>> Begin Data entries

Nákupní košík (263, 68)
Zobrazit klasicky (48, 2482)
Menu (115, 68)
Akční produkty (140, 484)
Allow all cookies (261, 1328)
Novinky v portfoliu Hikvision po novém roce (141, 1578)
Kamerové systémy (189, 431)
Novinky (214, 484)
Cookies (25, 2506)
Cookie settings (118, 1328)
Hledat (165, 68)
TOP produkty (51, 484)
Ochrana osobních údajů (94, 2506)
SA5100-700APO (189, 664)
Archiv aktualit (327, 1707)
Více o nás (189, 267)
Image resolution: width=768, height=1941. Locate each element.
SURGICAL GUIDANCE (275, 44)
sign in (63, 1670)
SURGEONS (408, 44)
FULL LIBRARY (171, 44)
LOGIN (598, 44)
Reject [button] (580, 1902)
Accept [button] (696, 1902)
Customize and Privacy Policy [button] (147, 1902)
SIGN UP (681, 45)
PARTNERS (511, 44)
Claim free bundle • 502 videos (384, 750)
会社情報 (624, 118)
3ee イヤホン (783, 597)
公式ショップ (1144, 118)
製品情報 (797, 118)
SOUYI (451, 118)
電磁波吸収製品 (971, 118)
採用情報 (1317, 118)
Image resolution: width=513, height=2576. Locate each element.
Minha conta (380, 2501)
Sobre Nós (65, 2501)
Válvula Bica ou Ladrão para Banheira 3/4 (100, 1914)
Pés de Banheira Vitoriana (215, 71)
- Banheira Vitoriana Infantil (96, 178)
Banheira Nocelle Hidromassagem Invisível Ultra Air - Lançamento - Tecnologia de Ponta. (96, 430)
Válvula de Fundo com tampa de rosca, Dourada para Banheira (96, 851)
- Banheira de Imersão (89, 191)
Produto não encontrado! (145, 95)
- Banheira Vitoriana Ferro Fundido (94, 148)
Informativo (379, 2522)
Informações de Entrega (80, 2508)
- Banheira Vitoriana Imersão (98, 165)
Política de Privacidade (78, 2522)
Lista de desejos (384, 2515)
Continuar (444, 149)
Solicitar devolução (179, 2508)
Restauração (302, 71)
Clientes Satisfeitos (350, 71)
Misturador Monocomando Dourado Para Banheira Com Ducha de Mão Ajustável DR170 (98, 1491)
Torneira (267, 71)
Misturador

>> End Data entries

Return every line of the material above unchanged, keeping the original order.

Nákupní košík (263, 68)
Zobrazit klasicky (48, 2482)
Menu (115, 68)
Akční produkty (140, 484)
Allow all cookies (261, 1328)
Novinky v portfoliu Hikvision po novém roce (141, 1578)
Kamerové systémy (189, 431)
Novinky (214, 484)
Cookies (25, 2506)
Cookie settings (118, 1328)
Hledat (165, 68)
TOP produkty (51, 484)
Ochrana osobních údajů (94, 2506)
SA5100-700APO (189, 664)
Archiv aktualit (327, 1707)
Více o nás (189, 267)
Image resolution: width=768, height=1941. Locate each element.
SURGICAL GUIDANCE (275, 44)
sign in (63, 1670)
SURGEONS (408, 44)
FULL LIBRARY (171, 44)
LOGIN (598, 44)
Reject [button] (580, 1902)
Accept [button] (696, 1902)
Customize and Privacy Policy [button] (147, 1902)
SIGN UP (681, 45)
PARTNERS (511, 44)
Claim free bundle • 502 videos (384, 750)
会社情報 (624, 118)
3ee イヤホン (783, 597)
公式ショップ (1144, 118)
製品情報 (797, 118)
SOUYI (451, 118)
電磁波吸収製品 (971, 118)
採用情報 (1317, 118)
Image resolution: width=513, height=2576. Locate each element.
Minha conta (380, 2501)
Sobre Nós (65, 2501)
Válvula Bica ou Ladrão para Banheira 3/4 (100, 1914)
Pés de Banheira Vitoriana (215, 71)
- Banheira Vitoriana Infantil (96, 178)
Banheira Nocelle Hidromassagem Invisível Ultra Air - Lançamento - Tecnologia de Ponta. (96, 430)
Válvula de Fundo com tampa de rosca, Dourada para Banheira (96, 851)
- Banheira de Imersão (89, 191)
Produto não encontrado! (145, 95)
- Banheira Vitoriana Ferro Fundido (94, 148)
Informativo (379, 2522)
Informações de Entrega (80, 2508)
- Banheira Vitoriana Imersão (98, 165)
Política de Privacidade (78, 2522)
Lista de desejos (384, 2515)
Continuar (444, 149)
Solicitar devolução (179, 2508)
Restauração (302, 71)
Clientes Satisfeitos (350, 71)
Misturador Monocomando Dourado Para Banheira Com Ducha de Mão Ajustável DR170 (98, 1491)
Torneira (267, 71)
Misturador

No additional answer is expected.